Daily Box Office Analysis for June 27, 2007
It's Die Hard Time, Bay-bee!!!
By David Mumpower
June 28, 2007
If we do look at the above examples, however, this is what we learn. The Curse of the Black Pearl did 3.45 more on its first weekend than it did on its first Wednesday. We'll invent a term right now for this, Wednesday/Weekend Multiplier (I'm allowed to invent terms, because it's my column). I'll call it WWM for short. The WWM for Men in Black II was 2.80. Superman Returns had a dreadful WWM of 2.50 while Spider-Man 2 threw well under that at 2.18. Proving that not all comic book adaptations are frontloaded, Batman Begins had a stellar WWM of 3.23. War of the Worlds managed a solid 3.05 WWM. The Legally Blonde's sequel's WWM is 2.43. As you can see, there is a pretty broad range of WWMs here. These indicate the full spectrum of possible box office behavior for a Wednesday release.
There are a couple of studio strategies in play for such a release. One is to maximize box office as much as possible in the first five days. This is usually done in order to be able to chest-thump about a much larger opening total than what have otherwise been possible. Spider-Man 2 was expected to open lower than Spider-Man so rather than face the negative headlines of a smaller debut, Sony had five days of box office to trumpet instead. $88.2 million doesn't beat $114.8 million, but $152.4 million in five days sure sounds like it does.
Conversely, Disney faced a challenge in its submission of Pirates of the Caribbean into the marketplace. No one remembers this aspect now, but The House That Walt Built had failed completely with their first attempt to create a movie based on one of their linchpin rides. The Country Bears managed just under $17 million in its entire domestic run. Disney also knew by then that they had a stinker on their hands in The Haunted Mansion, an unfunny Eddie Murphy movie (is that redundant?) that neared only $75.8 million the November after Jack Sparrow was introduced to the world. In order to establish this brand as something special, Disney decided to show confidence in the product by giving it a relatively last minute Wednesday release. They had complete confidence in the quality of their product, so the Wednesday debut was an attempt to get people talking about pirates. Suffice it to say that this strategy was...successful.

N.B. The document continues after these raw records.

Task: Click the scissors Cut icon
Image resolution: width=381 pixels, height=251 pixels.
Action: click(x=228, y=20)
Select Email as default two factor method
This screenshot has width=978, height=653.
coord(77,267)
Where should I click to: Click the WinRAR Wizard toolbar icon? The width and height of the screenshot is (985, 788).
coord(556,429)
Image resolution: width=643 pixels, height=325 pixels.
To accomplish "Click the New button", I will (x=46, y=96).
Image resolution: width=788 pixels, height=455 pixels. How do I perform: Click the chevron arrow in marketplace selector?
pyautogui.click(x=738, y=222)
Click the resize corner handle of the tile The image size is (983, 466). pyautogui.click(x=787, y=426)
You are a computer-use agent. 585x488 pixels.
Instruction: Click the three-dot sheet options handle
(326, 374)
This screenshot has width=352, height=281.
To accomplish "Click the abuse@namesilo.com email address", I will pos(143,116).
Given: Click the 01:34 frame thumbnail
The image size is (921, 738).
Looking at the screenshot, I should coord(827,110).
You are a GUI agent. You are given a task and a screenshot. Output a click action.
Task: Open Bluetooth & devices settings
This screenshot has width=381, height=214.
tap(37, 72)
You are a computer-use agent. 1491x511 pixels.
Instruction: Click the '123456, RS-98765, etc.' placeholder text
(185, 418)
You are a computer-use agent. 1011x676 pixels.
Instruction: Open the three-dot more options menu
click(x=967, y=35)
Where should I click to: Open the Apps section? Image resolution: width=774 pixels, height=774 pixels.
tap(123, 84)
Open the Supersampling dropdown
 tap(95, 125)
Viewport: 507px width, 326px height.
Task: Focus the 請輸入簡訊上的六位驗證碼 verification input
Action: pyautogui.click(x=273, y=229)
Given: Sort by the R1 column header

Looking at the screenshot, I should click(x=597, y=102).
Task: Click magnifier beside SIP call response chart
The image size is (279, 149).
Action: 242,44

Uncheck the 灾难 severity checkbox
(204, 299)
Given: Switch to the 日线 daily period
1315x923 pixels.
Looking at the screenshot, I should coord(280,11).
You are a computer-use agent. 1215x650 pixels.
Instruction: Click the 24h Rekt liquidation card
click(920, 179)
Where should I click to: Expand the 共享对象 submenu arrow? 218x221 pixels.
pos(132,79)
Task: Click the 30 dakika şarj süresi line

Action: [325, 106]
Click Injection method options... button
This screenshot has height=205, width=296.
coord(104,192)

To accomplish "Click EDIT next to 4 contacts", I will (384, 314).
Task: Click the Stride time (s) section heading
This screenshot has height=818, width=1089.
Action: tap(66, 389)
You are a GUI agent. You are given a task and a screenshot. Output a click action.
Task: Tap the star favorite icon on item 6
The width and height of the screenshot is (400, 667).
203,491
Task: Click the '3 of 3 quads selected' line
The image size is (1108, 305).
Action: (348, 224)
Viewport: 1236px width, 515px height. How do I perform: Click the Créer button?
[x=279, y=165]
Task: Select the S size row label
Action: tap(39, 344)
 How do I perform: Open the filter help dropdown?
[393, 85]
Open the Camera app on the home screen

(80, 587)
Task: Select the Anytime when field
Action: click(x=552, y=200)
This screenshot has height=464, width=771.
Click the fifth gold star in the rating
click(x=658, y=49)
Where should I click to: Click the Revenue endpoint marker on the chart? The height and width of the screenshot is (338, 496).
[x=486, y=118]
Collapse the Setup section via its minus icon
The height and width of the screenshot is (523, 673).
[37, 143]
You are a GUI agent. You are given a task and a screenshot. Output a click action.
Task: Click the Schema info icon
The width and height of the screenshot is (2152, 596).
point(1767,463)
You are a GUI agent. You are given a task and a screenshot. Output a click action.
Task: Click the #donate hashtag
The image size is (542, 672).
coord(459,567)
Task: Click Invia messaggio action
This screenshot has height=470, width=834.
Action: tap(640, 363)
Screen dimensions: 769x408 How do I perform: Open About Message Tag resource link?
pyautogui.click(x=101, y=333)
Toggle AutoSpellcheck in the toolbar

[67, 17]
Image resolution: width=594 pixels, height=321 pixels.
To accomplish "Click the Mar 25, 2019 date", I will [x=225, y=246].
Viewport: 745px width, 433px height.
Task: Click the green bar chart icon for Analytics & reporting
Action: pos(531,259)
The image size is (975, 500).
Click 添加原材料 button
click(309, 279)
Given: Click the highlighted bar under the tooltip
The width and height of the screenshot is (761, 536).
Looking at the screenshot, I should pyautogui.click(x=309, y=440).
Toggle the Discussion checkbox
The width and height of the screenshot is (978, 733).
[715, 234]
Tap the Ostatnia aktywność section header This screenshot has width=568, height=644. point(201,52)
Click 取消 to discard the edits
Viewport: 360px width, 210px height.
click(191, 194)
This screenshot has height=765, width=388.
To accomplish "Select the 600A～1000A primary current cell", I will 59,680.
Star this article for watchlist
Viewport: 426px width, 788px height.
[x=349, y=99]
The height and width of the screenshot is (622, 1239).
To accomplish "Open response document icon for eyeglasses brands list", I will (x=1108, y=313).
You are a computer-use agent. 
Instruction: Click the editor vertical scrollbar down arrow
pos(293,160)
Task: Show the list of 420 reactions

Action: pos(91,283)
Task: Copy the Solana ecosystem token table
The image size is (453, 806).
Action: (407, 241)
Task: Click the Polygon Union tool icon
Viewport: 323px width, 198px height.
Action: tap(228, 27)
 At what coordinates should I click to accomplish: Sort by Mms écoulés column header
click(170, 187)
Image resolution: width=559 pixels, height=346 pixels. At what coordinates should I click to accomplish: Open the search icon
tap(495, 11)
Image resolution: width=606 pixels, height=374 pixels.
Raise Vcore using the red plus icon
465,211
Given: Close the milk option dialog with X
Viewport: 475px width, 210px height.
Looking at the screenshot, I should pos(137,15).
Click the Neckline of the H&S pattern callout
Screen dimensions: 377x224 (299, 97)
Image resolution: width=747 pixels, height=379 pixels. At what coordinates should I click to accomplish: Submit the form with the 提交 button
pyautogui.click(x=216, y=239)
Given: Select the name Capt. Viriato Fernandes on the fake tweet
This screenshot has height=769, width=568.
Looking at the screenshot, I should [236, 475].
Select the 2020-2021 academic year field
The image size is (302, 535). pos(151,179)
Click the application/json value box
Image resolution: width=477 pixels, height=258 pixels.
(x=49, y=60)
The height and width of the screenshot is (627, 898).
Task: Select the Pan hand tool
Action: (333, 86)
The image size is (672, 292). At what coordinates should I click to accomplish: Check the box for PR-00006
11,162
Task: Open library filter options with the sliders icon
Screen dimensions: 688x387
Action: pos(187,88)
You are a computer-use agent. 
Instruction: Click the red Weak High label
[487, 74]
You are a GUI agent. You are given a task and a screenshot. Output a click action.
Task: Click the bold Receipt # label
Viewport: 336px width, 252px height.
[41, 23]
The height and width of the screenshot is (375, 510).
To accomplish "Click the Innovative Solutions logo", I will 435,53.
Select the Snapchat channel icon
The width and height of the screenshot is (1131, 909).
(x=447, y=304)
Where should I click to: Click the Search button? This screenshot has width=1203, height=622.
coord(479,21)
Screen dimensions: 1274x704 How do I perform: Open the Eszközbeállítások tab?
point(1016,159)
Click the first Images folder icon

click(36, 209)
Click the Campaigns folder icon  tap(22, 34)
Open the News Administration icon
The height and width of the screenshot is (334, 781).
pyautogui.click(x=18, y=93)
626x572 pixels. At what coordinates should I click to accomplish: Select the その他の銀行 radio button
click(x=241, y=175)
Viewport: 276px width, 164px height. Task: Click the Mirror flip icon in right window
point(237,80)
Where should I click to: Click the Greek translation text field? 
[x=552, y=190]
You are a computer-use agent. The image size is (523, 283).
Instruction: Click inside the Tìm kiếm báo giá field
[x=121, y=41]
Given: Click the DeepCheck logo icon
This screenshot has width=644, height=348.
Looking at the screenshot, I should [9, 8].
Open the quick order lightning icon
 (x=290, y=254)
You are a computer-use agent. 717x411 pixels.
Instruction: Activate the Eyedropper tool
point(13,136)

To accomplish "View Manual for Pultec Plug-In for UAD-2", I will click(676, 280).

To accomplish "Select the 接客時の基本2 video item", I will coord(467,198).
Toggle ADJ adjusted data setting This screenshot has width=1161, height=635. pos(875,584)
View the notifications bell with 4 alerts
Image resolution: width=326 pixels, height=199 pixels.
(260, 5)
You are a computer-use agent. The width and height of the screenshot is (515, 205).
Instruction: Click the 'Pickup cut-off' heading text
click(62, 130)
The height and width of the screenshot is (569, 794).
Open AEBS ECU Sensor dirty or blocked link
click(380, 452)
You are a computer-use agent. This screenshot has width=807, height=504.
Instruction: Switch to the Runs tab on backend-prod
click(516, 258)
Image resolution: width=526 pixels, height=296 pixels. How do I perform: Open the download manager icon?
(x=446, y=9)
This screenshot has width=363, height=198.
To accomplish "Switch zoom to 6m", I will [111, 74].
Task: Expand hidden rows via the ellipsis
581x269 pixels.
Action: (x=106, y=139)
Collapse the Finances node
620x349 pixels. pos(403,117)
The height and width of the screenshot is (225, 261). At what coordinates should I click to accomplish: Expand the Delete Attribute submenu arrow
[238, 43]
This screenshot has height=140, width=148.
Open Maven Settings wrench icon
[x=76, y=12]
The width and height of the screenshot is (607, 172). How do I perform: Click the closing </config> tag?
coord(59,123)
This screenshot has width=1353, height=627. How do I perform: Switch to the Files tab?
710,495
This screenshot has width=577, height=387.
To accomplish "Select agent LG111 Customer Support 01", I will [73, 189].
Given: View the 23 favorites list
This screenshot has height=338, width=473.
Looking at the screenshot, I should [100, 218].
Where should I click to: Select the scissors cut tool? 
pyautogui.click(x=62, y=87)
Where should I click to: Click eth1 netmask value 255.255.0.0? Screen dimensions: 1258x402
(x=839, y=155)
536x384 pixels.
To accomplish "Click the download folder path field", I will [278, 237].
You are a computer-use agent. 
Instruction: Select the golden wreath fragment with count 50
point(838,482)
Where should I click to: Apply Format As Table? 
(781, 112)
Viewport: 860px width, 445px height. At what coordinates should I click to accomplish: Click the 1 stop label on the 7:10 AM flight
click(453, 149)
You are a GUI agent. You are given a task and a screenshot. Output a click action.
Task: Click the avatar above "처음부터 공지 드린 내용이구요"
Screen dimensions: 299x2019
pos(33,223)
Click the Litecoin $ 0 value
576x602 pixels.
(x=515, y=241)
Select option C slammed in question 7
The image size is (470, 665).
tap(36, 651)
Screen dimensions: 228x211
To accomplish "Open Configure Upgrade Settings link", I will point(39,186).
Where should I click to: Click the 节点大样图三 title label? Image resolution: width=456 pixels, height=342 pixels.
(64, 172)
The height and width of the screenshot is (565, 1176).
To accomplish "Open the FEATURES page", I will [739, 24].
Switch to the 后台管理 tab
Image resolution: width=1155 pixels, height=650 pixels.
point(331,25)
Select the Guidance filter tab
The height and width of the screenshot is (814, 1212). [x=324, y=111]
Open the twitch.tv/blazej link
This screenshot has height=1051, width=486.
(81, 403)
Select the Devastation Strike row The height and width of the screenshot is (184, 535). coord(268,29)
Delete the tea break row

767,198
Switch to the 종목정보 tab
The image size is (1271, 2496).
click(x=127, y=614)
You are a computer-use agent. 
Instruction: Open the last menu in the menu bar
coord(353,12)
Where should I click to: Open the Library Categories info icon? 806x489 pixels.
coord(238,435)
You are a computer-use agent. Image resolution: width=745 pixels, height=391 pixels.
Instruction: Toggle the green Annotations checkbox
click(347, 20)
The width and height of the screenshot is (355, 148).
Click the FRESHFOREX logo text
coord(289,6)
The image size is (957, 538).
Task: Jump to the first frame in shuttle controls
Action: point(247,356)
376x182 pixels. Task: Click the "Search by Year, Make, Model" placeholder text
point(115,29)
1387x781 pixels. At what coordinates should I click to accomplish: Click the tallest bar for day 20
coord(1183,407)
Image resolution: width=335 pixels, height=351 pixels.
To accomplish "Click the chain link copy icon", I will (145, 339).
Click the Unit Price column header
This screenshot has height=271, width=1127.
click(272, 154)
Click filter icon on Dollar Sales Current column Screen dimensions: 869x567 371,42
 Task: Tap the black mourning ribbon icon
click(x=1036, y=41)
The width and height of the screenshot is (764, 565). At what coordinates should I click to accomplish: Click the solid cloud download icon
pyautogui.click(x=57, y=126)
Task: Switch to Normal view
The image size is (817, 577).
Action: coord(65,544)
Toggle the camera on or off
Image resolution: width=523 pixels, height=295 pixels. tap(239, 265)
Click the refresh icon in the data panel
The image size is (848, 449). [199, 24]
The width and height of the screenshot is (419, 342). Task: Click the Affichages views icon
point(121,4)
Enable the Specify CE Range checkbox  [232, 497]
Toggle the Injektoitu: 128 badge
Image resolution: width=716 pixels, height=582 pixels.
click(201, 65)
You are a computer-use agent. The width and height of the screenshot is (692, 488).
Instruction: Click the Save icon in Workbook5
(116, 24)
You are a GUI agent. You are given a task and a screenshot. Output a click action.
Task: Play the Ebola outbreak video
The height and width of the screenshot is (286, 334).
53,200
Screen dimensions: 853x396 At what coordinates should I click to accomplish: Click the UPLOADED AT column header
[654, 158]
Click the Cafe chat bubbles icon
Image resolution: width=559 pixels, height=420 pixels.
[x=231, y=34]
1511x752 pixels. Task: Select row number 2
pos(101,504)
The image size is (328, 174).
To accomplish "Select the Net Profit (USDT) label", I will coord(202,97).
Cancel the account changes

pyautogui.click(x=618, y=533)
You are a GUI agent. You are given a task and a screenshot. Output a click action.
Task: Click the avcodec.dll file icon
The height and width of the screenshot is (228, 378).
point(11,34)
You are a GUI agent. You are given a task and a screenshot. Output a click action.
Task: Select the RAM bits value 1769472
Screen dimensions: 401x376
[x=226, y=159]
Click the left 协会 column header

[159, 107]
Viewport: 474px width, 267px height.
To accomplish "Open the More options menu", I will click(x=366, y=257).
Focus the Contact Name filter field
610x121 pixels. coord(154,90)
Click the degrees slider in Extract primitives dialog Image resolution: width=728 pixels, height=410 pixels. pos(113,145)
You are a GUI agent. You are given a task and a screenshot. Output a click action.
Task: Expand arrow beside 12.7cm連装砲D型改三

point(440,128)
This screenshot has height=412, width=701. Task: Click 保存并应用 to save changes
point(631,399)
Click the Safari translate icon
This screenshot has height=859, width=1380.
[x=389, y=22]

What we must determine is how Live Free Or Die Hard fits into the equation. Is this a money grab for a movie with shaky word-of-mouth? Yes and no. Fox is making a money grab here in that they want to give their action title as many days of release as possible before Transformers enters the marketplace and crushes all puny humans, even John McClane. Word-of-mouth, on the other hand, is nothing short of glorious for the fourth Die Hard entry. Reviews are universally positive. As I type this, it has a fresh rating of 77% at Rotten Tomatoes, a huge accomplishment for a blow-em-up movie- and everyone I've talked to who has seen it was very satisfied that the franchise has discovered new life. So, I see Live Free Or Die Hard as being closer to Pirates of the Caribbean and Batman Begins in terms of WWM.